It elicited mixed market reactions which on the whole were still positive. While Jaitley heralded a commitment to be robust on containing the deficit, he also revealed reforms aimed at delivering 7-8% GDP growth rates within three to four years. Among the announcements made were the intention of creating a unified tax system across India’s 29 federal states, and raising the level of foreign direct investment permitted in the insurance and defence industries.
“Expectations of this government are running incredibly high, both at home and abroad. The strength of the new government’s mandate brings an end to years of crippling political gridlock which have frustrated the pace of much needed reform,” managing director at Bestinvest, Jason Hollands said.
Indian equities rallied strongly year to-date with the MSCI India Index rising 18% in the first six months of 2014. This made it the best performing equity market in the world over that period, compared to the total returns from the both the MSCI Emerging Market Index and MSCI World Index which rose 3%.
Given the steep rally, are Indian stocks still on investors’ buy lists or has the excitement ballooned expectations?
A bright spot
Investors are wary of emerging markets, and India is seen as a relatively bright spot in amongst its peers. International investors have become increasingly more bullish on the outlook for India – inflows into US mutual funds investing into Indian equities accelerated rapidly.
“Modi’s election victory has heralded a real turnaround in sentiment towards the Indian stockmarket,” according to Laith Khalaf, senior analyst, Hargreaves Lansdown.
He added that Indian shares are not particularly cheap, but not particularly expensive either. The Indian stockmarket rallied strongly recently, after a relatively lacklustre 2013. The market has returned 21% so far this year, and 7% since the Indian election in May 2014. This puts the Indian stockmarket on a Price/Earnings ratio of 18, in line with its long term average over the last 25 years, suggesting shares are neither a bargain, nor overpriced, by historical standards.
“According to Morningstar, Indian equity funds saw the highest organic growth of any sector in May. Many of the global emerging market managers we rate highly are also heavily overweight India, typically running positions that are more than double India’s 6.3% weighting in the MSCI Emerging Markets Index,” Hollands said.
Not for the faint-hearted
When expectations run high, so do the risks of a sharp drop down. Most investors exercise caution when it comes to snapping up stocks.
“It’s an incredibly large market with a lot of stocks listed, some 10,000. Economically there is huge potential under Modi but also big hurdles to get through,” Richard Philbin, multi-manager at Harwood Capital.
“We do have a position in the country through the JP Morgan Indian Investment Trust. We topped up our position earlier this year, and now have two positions in the market. Both investments are making money.”But he added that he wouldn’t probably not top up his position.
“Investing in a single country is more risky than across countries. There is a market opportunity, but that is connected with volatility. Stocks move on a year-by-year basis around 30%. If investors can handle that, then they should be in a good position. For now it’s worth sitting on the side-lines and watching it all fall back again.”

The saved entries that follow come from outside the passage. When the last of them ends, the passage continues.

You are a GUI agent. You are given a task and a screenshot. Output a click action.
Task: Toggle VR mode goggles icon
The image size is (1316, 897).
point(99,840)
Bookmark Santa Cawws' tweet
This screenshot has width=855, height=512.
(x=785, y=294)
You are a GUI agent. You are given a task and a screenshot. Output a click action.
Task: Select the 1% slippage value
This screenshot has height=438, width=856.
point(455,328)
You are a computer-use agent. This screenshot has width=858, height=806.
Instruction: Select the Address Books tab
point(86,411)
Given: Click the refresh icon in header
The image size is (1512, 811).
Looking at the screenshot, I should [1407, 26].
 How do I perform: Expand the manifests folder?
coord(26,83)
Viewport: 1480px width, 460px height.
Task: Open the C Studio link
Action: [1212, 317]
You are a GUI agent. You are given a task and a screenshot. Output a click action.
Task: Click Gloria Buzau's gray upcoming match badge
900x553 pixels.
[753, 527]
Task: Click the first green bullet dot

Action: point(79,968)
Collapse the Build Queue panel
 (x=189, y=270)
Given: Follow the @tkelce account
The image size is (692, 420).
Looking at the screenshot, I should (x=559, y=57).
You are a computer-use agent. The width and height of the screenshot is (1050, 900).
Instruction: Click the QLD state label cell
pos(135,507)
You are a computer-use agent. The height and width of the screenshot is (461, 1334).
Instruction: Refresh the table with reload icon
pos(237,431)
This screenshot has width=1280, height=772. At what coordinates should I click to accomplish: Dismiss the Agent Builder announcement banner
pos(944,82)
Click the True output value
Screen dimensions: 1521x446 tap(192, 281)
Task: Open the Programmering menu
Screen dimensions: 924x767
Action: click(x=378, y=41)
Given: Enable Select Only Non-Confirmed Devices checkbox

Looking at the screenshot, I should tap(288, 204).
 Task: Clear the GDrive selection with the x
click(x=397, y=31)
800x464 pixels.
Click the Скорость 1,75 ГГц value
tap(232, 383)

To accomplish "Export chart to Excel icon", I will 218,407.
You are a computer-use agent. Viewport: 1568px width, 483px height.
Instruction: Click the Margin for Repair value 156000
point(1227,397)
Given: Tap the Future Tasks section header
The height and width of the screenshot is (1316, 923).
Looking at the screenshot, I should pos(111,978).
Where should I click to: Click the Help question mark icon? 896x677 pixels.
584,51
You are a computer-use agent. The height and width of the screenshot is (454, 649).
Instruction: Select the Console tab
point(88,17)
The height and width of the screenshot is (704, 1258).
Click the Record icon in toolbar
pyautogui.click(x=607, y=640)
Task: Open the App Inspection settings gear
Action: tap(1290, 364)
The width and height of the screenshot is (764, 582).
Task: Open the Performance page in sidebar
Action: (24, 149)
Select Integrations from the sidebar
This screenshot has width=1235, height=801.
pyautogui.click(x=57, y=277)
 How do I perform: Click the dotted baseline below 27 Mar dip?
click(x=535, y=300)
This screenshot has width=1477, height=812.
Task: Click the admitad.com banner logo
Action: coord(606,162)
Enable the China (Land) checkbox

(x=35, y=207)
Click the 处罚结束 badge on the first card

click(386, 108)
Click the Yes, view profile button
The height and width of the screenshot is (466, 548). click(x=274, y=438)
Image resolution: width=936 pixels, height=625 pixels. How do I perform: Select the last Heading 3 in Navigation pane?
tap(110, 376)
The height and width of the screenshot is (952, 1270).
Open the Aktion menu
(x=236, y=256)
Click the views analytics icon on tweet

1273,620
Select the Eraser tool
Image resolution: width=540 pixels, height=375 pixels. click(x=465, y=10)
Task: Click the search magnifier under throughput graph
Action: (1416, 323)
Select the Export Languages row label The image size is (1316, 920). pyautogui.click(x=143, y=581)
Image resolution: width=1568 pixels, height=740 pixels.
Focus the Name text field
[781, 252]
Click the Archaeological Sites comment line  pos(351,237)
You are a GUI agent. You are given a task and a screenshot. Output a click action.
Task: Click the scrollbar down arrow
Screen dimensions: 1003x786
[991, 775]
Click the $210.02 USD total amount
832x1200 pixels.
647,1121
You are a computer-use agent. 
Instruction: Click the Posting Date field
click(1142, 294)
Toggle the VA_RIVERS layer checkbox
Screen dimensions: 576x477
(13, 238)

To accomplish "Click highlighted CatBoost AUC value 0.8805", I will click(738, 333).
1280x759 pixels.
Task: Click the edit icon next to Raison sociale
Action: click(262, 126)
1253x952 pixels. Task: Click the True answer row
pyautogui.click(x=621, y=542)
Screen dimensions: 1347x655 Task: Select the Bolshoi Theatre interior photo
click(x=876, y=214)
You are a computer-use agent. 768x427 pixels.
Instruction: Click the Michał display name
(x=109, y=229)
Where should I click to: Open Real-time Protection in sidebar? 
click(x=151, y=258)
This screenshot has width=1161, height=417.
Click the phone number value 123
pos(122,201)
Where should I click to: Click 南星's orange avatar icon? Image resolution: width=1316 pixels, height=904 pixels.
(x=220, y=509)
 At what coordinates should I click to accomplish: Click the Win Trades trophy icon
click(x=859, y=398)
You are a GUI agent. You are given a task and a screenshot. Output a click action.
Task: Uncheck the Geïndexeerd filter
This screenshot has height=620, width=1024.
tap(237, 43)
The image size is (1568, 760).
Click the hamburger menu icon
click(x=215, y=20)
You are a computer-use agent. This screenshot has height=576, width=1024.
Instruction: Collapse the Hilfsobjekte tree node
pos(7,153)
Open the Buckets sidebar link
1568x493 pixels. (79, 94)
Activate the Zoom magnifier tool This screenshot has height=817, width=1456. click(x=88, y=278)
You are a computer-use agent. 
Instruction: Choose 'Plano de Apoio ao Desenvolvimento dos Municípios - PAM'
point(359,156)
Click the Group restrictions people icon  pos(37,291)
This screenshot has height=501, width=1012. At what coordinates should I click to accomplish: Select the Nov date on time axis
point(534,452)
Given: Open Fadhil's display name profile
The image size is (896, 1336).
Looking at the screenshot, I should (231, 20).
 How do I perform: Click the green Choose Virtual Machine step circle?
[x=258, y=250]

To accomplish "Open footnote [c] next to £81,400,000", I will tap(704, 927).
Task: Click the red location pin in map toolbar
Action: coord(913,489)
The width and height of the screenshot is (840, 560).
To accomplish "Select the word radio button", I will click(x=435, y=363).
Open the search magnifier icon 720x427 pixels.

For Gary Potter, co-head of F&C’s multi-manager team, India should not be seen as an asset class in itself.
“Investors called India a basket case last year, and now it’s seen as the Holy Grail – and it’s clearly not. We’re still early in the journey.”
He added that India is a “specialist region, with specialist drivers”.
“Broader investors should not look at India too specifically. We look at India in the context of broader Asia and emerging markets.”
Cautious approach
Investors are generally retreating into cautious territory amid the general euphoria of change and opportunity in India’s market. While the sentiment is largely positive, the risks are being kept in perspective. Those who have positions in the market, got in there earlier in there year and now are watching to see how these play out as the government starts implementing policies.